The Contractor referred the interim application 14 dispute to adjudication. 


The Employer’s defence was that interim application 14 was invalid, as it had been improperly served on WCP who was no longer acting A/CA. The Employer also argued that the application failed due to inadequate content as no basis for the calculation of the sum was provided. 

The adjudicator held that the interim payment application was valid, in both service, content and substance. The Employer was ordered to pay the full sums claimed to the Contractor, along with fees and expenses. Payment was not made and the Contractor raised enforcement proceedings at the Sheriff Court. 

Sheriff Court

In defending the enforcement action, the Employer sought a declaration that interim application 14 was invalid as well as challenging the adjudicator’s decision on grounds that: (1) the adjudicator failed to exhaust his jurisdiction; (2) the adjudicator failed to provide adequate reasons for the decision; and (3) interim application 14 was tainted by fraud due to alleged dumping of hazardous and illegal materials on site. 

At first instance the Sheriff granted summary decree in favour of the Contractor on the basis that the Employer had no real prospects of success.

Sheriff Appeal Court

The Employer appealed the decision to the SAC. The Employer argued that there was no requirement in the Contract to inform the Contractor that WCP had ceased to act. It further argued that the Contractor could have demanded a new A/CA appointment. 

In examining the arguments, the court applied the general principle that a notice will normally be deemed to be validly served by reference to the particular contractual provisions, using the normal rules of contractual interpretation.
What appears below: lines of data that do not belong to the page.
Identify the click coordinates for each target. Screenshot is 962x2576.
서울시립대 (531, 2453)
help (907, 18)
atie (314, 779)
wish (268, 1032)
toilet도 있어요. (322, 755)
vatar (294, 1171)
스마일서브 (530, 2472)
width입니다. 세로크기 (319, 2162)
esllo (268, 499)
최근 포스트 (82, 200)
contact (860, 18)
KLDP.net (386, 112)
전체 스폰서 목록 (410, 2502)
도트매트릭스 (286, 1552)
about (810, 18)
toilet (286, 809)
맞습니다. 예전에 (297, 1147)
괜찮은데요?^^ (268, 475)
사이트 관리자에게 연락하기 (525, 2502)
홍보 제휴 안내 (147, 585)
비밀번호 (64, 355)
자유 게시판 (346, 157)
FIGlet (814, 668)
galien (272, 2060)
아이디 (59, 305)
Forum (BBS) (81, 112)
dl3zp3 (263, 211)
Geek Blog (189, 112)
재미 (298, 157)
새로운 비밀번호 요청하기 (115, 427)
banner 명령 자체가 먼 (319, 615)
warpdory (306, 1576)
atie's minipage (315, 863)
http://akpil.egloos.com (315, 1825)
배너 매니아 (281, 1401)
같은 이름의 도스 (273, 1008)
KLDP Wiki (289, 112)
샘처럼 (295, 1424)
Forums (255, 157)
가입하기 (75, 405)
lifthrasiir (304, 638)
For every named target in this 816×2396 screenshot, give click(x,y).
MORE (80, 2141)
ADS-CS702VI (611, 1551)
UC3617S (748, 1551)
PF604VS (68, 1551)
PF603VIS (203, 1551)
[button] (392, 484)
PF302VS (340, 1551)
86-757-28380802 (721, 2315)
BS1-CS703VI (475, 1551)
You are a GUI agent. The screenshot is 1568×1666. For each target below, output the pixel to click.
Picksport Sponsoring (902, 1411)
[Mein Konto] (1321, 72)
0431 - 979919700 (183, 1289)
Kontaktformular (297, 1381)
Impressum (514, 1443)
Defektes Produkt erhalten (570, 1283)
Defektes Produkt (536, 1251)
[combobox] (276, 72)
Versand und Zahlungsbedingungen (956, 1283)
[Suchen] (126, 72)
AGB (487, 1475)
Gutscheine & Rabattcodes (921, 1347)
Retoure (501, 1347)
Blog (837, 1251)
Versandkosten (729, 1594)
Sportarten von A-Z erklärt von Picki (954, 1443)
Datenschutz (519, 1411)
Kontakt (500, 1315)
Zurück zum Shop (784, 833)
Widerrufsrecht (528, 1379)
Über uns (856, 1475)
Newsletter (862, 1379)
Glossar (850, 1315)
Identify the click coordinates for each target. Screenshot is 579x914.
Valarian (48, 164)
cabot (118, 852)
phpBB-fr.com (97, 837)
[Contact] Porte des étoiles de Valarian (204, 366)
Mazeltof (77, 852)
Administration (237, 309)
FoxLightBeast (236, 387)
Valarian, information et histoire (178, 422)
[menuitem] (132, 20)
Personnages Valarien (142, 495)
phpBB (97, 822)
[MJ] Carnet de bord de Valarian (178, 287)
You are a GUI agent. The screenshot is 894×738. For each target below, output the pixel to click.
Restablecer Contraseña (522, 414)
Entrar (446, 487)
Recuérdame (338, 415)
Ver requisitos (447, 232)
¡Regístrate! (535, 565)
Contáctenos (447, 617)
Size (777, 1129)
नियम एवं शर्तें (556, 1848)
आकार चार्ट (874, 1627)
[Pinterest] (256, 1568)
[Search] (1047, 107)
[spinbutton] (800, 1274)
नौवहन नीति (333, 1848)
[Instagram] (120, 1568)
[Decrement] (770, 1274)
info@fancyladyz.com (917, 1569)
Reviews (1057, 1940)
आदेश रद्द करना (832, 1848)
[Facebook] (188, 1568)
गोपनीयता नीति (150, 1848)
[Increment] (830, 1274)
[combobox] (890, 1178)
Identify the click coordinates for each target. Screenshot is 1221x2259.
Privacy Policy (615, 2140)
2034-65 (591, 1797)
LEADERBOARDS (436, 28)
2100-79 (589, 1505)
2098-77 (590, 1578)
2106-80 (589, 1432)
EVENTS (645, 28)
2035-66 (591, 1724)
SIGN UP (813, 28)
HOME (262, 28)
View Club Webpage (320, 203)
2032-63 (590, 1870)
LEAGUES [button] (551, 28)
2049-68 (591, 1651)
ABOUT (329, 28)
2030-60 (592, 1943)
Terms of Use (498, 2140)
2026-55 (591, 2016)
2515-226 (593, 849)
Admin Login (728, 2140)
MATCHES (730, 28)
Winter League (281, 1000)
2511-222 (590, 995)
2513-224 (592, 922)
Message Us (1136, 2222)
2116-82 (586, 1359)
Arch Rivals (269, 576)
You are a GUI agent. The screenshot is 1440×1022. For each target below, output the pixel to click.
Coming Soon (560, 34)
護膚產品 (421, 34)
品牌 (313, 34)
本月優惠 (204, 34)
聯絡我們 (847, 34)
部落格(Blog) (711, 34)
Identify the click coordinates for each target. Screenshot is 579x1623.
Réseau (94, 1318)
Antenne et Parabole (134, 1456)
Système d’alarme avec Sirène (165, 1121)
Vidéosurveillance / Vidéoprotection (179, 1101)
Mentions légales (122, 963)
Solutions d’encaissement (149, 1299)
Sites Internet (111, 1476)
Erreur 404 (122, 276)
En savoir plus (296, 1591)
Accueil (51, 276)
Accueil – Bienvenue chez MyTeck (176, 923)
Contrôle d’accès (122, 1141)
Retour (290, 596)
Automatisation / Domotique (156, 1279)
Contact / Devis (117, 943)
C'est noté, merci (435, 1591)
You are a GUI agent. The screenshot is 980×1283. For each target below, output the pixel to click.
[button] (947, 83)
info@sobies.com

The court held that in respect of the formalities of service, the need for a notice to arrive in the hands of someone with authority to act corresponded to the need for service upon the party specified in the contractual notice provisions, and should not extend to the question of whether or not the party had authority to act at a certain time.

Applying this approach, and noting that the relevant terms of the Contract were clear in their terms, the Sheriff concluded that in the absence of variation of the Contract or any replacement A/CA, the party upon whom service was required was WCP. 

The Sheriff stated that it was “simply illogical” to argue that the Contractor could have demanded a new A/CA be appointed, as it was unaware that WCP had ceased to act.

The Sheriff found that although the Employer may have been exposed to prejudice by not replacing WCP as A/CA, it had exposed itself to this risk as it failed to appoint another A/CA for an extended period of time: in terms of the Contract, the Employer should have appointed a replacement within 14 days. The court found the Employer’s decision not to replace WCP timeously to be a conscious and deliberate one taken at the Employer’s risk. 

The Employer’s grounds of appeal were refused.

Points to take away

It is surprising that the standard form terms in question in this case do not require formal notice to be served on the Contractor, advising that the A/CA has ceased to act. However, appointing a replacement was the clear responsibility of the Employer, such that it could not take advantage of its own failure to do so to avoid the contractual payment mechanism operating. 

The continued trend of supporting adjudicator’s decisions is clear. The court warned that the various arguments deployed by the Employer in this case appeared to be the contrived or technical defences that the courts have long cautioned will be examined with a degree of scepticism.